Outgoing Indian ambassador to Tehran and the head of Tehran Chamber of Commerce, Industries, Mines and Agriculture have discussed ways of continuing Iran-India trade under reimposed US sanctions, Eghtesad Online news website reported on Saturday.
During the meeting, the Indian diplomat Saurabh Kumar and the Iranian official Masoud Khansari reviewed the ways to continue trade relations during sanctions.
After US President Donald Trump's withdrawal from Iran's nuclear deal in May, the US has reimposed the stringent sanctions on Iran, including embargoes on Iran's banking and oil sectors, reports Xinhua.
The US sanctions may present a new window of opportunity for Iran-India ties, Khansari said, adding that the focus of mechanisms to facilitate cooperation between Iran and India should be laid on banking and financial cooperation.
He also highlighted the role of Iranian Chabahar Port in developing close cooperation with India, adding "now that the port has been exempted from US sanctions, the two sides must capitalise on this opportunity."
"Sanctions create many problems, but they have also created this opportunity for us to tap into neglected capabilities and capacities," he was quoted as saying.
Tehran Chamber is conducting studies on regional trade partners, including India, for import and export purposes, Khansari said.
For his part, Kumar presented a list of 1,000 goods items that Iran can import from India.
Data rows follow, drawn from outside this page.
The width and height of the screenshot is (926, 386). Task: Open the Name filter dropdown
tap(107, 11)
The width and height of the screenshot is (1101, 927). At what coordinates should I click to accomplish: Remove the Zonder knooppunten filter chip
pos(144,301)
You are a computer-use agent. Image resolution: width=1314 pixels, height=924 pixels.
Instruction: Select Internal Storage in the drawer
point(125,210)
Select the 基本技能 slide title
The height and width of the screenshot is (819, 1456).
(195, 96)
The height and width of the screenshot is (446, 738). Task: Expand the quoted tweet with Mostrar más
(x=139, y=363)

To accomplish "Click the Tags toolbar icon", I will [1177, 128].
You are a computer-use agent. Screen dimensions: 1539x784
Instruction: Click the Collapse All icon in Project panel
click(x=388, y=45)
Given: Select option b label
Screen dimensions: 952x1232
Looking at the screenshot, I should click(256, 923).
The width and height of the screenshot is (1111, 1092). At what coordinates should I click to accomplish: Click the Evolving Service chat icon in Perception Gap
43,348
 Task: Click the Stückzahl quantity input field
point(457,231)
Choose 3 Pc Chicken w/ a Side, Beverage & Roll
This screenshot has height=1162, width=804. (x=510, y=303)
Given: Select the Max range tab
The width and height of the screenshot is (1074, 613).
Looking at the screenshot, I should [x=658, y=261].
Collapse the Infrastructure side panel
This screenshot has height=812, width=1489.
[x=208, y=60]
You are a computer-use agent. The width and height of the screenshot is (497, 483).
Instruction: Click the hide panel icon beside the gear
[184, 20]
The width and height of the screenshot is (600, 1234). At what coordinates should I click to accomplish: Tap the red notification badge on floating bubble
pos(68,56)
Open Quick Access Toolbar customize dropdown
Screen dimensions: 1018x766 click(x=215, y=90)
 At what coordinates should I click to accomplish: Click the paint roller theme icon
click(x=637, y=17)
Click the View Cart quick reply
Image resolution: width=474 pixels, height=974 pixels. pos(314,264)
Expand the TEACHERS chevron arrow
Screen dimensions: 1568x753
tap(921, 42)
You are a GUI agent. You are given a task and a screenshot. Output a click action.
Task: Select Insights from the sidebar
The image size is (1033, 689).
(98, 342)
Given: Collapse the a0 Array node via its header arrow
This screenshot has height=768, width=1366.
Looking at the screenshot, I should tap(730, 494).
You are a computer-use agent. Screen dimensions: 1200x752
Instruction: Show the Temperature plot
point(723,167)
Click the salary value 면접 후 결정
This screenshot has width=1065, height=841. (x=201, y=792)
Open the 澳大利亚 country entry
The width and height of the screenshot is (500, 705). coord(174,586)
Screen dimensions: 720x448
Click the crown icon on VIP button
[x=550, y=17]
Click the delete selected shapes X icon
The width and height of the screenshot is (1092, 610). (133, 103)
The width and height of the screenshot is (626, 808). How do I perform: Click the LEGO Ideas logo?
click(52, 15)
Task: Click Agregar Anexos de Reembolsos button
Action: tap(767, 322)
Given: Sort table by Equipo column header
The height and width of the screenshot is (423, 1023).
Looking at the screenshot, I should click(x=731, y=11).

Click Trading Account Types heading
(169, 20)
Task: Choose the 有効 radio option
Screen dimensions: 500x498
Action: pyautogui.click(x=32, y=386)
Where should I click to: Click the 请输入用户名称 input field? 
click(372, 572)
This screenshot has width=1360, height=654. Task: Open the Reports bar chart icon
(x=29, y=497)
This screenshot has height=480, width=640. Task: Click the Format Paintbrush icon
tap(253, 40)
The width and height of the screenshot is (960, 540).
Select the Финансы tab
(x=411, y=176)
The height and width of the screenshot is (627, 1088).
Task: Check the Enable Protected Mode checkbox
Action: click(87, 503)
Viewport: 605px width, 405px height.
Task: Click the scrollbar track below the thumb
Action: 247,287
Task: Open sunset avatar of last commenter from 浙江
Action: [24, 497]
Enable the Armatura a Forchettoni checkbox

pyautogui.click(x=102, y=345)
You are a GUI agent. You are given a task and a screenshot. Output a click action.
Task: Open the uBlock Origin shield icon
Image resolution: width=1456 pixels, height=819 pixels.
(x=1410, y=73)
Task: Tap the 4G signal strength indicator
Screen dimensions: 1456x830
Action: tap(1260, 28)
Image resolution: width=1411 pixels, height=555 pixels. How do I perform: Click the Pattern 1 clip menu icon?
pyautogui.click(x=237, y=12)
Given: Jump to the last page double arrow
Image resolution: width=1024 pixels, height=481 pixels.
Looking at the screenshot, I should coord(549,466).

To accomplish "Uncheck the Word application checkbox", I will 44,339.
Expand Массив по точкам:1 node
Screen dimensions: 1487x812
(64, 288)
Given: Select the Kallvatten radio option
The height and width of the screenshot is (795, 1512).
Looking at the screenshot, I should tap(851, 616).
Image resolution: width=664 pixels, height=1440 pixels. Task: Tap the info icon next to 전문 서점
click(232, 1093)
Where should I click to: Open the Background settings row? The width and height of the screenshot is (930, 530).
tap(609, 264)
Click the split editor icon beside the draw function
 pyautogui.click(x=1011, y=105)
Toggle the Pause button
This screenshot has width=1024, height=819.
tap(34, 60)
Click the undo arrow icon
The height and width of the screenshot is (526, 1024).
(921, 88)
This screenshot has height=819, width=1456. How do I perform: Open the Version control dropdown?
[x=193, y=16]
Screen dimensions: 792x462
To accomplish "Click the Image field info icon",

"Fortunately, trade based on national currencies of the two countries has become a clear and transparent mechanism, so Iran can provide a portion of its important needs by using India's rupee," Kumar said.
The Indian diplomat said that his country can import 300,000 barrels of crude oil per day for the next six months from Iran based on the US exemption, and half of its money will be wired to accounts belonging to the Iranian banks in Indian banks in rupees.
Iran can, in turn, purchase essential goods such as food, medicine and humanitarian trade goods that are exempt from sanctions, according to the report.
The remaining half of the oil money may be exchanged into euros or other foreign currencies for Iran to receive and transfer, Kumar added, noting that a mechanism should be developed for this money to be transferred out of India.